My new boon/bane painting.

Steven LaRose, Work Song Dynasty, 2008
Oil and acrylic on wood panel, 32 x 48"

14 comments:

Anonymous said...

very selleable

Steven LaRose said...

Hah!

"Selleable"

Is dem fightin' words?

tackad said...

I want to compliment you on this painting - problem is I can't seem to find the appropriate words that would do it/you justice without sounding corny; so I'll just say Very good. . . .

Steven LaRose said...

Thanks tackad, I am too close to the process at the moment (just finished the painting this afternoon) so I can't be objective about it. I do know that it was not "fun".

Also, it has compelled me to attempt more paintings. That is both good and bad. . . kinda like "corny". . .
your comments are appreciated.

David said...

In the winter my girls always ask me to leave some of the "jack frost" on their windows when I get out to scrape the car. I think this must be close to what they see on those cold, biting mornings, peering out as the sun comes up.

Lovely . . . organic . . . sends me back to a place of childlike wonder of the world. Like great picture books that you can get lost in for hours. Beautiful, Steven.

Must have been a huge undertaking -- that aint a small painting, eh!

Carla said...

You really really nailed something.

Steven LaRose said...

Thanks David. I'm not allowed to scrape Zaida's entire window on those mornings. It is interesting that I started this in the winter and I almost gave up on it, but this week, the cherry blossoms inspired me. I couldn't even blog.

Carla, it isn't too "Hallmark" is it? Not that it matters, but Anon's comment above about salability has me blinking and rubbing my eyes.

Personally, I find the colors awkward, and might not have finished it if Eva Lake hadn't of visited my studio and given me encouragement.

Chris Rywalt said...

This is very groovy.

Carla said...

From what I can tell on-line, and based on what stokes me, this is a great painting. I love the color, I love that you did hallmark, without doing hallmark, and you didn't do irony either.

It's on such a fine edge of interpretation, that it's easy to second-guess.
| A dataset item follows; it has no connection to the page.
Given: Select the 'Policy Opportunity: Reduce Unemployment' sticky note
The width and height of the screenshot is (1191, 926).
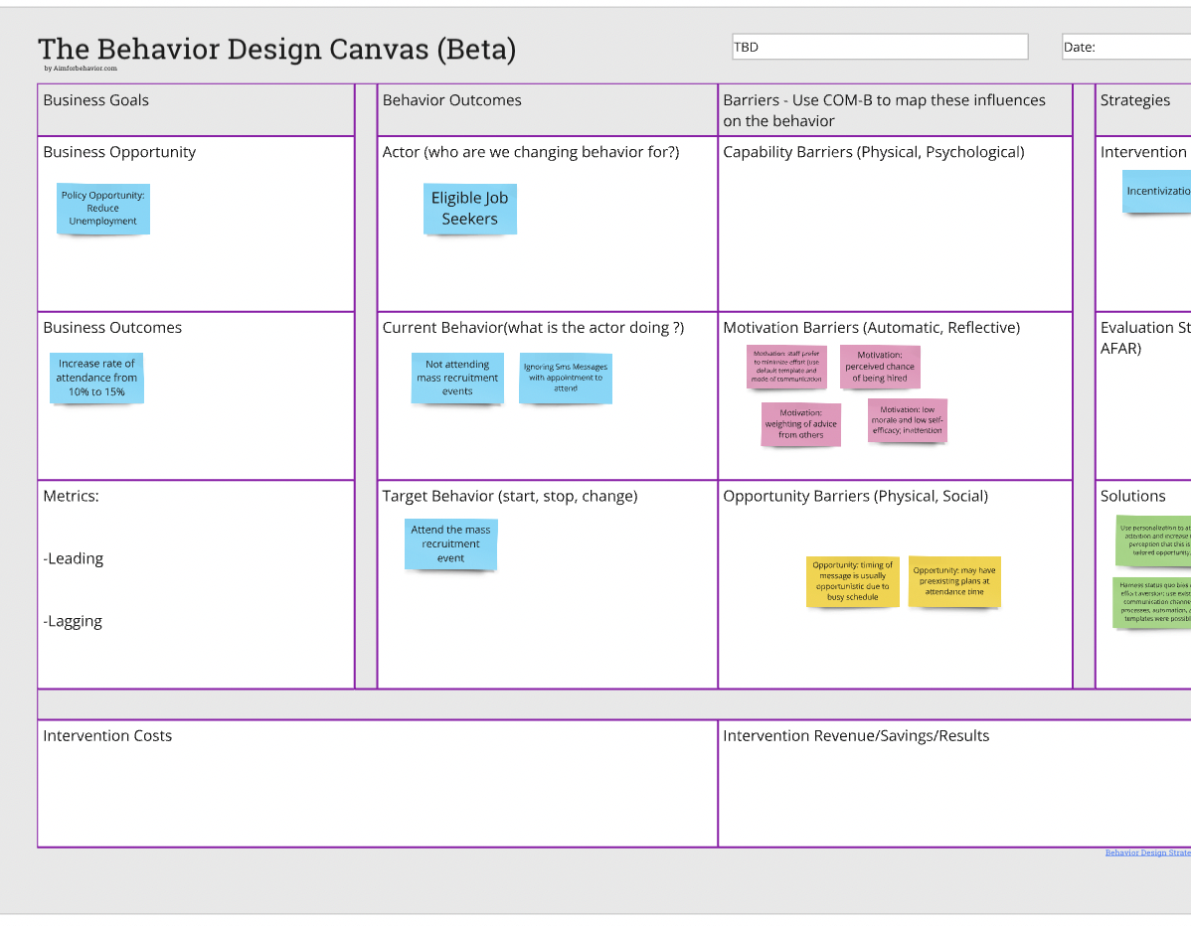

If you saw this a year from now, you'd have no doubts.

It's as good as you suspect it is.

Bill Gusky said...

Love it, Steve -- having the same difficult time finding words that others have expressed.

You're on a different plane, how's that?

Eva said...

Excellent!
But just as you said, digital cannot come close to the force of painting when you are there in the room with it.

(You did say that, yes? Something like that - ?)

Jacques de Beaufort said...

turning japanese

matthew said...

I'm not sure whether I love it or am disgusted by it. That's a mighty challenging palette.

Visceral reaction = must be good, then, either way.

Steven LaRose said...

GRAIN OF SALT ALERT
(the following comments are "from the hip" and are thematically hinged upon the mystery of language)


Thanks Chris.
GROOVY = "Fashionable, exiting enjoyable, and excellent." Which are all things I am proud of, except for the implied transitory nature of these compliments.

Carla, in my middle age, 45, it just doesn't seem rewarding to be IRONIC any more. The antonym "sincerity" is all I have faith in now.

Bill's reference to a "different PLANE" could be a modern adaptation of Keasey's metaphor of: "You are either on the bus or off the bus" which meant "You are either attuned to the group consciousness or you are not attuned to the group consciousness." Either you are on the GROOVY PLANE or you aren't. Bill's compliment implies a movement without the negative hierarchical growth.

Eva, I'm not ready to condemn DIGITAL yet. It just seems that, for us painters, analog reproduction hasn't even caught up to the experience of standing in front of a painting.

I giggle that Jacques’ TURNING JAPANESE comment can simultaneously refer to The Vapor’s 1980 hit song which wasn’t about masturbation as well as a poke at the Song Dynasty, which wasn’t Japanese.

Matthew’s VISCERAL comment has left me with a nausea/hunger that only existentialists and painters share.